Furthermore, legitimate inheritance tax planning structures used by non-domiciled individuals are under attack. In particular the use of “excluded property trusts” and the holding of UK residential property via offshore companies.
There must be a risk that this has an impact on the prices of high end London properties which are almost exclusively owned by non-domiciled individuals.
What can be done now?
It is important to note that these provisions will not take hold until 2017. So the question must be, “what now” for individuals. Firstly any structures for holding UK residential property will have to be considered. We await some clarification from the Government but there is an indication that they are going to attack existing structures. How they intend to do this without having retrospective effect (a key principle of the rule of law) will be interesting. After all, these structures were set up as legitimate tax mitigation arrangements so to now stipulate that they might be subject to inheritance tax appears unfair at best.
There is also the question as to how this will be policed. How is the government going to find out whether the non-resident, non-domiciled beneficial owner of a company based in a country which has no tax information exchange arrangements with the UK, has died. Usually these structures will involve a nominee shareholder and there will be no public information about the true owner of the company. Does the UK Revenue have sufficient resources to investigate and discover all these details?
What about long-term residents of the UK? Will they stay in the UK once they lose the right to claim the remittance basis? The Government will assume that, once an individual has resided here for at least 15 years, they will feel like the UK is their home and so they are unlikely to leave because of tax reasons. There will be a lot of tax planning by individuals in their 14th / 15th years of residency though.
Some individuals will probably decide that they can become non-resident. The statutory residence test sets our clear parameters in terms of days which can be spent in the UK whilst remaining non-resident. Although these are not particularly generous, at least people will have certainty.
Those who have acquired a deemed domicile in the UK will retain this until they have been non-resident for five years. The current literature does not give any detail about what will happen to people with UK domiciles of origin who have been residing outside the UK for the long-term. These individuals will still have some uncertainty as to whether they have established a domicile of origin in another country – this is unhelpful.

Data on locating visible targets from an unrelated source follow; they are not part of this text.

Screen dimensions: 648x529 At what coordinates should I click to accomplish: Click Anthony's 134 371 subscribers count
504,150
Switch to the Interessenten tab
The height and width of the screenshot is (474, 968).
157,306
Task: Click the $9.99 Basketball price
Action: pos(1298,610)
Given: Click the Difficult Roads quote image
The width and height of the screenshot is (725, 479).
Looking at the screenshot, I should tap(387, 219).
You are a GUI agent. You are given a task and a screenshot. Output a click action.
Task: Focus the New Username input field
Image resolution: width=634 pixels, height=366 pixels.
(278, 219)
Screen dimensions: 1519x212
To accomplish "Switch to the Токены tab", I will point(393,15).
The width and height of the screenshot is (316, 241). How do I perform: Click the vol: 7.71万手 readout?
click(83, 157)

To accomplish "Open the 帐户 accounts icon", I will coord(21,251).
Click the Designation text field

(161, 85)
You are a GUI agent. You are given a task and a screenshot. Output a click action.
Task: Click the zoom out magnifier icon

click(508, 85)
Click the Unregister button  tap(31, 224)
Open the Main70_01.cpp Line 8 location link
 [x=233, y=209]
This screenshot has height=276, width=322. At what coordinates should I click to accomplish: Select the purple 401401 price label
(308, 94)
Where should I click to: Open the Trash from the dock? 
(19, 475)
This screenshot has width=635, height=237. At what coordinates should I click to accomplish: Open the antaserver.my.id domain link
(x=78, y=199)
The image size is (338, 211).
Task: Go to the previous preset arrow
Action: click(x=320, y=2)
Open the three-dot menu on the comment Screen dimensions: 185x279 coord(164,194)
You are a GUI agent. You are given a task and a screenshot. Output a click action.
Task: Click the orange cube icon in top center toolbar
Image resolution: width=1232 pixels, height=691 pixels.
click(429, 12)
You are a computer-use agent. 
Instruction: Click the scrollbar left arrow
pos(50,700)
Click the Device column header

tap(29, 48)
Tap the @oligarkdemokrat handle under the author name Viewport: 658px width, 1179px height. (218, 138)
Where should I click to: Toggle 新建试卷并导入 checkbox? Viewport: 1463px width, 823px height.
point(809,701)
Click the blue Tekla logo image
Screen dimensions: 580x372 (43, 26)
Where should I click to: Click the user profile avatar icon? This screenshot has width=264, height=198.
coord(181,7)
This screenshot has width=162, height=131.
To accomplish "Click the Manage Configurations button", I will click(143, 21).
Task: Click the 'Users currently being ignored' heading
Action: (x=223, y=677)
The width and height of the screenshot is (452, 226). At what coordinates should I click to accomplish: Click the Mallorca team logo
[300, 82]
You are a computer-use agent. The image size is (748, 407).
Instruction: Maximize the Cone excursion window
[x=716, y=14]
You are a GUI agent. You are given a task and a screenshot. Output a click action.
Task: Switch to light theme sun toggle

In terms of new arrivals to the UK, the tax regime is still attractive. 15 years is a long time so there is a good chance that entrepreneurs and wealthy individuals will still see the UK as a good place to base themselves. As ever, they will need to seek advice before moving to the UK to ensure they have the appropriate structures in place. They must also obtain appropriate advice on how the remittance basis works. It is not always as straightforward as people imagine and there are considerable intricacies particularly with regard to earned income (i.e. from employment or your own business).
Individuals from certain jurisdictions should still not be caught be the deemed domicile rules for inheritance tax purposes. This is due to the tax treaties these countries have in place with the UK which override any subsequent deemed domicile rules. This is a complex area but those with French, Indian, Pakistani or Italian backgrounds should take specific advice on the potential benefits.
The fact though that the non-dom status has not been abolished is helpful as the UK can continue to use the regime as a way of attracting individuals to move here. However, more thought is required now for people in this position. Those approaching the 15 year threshold will need to consider their position very carefully.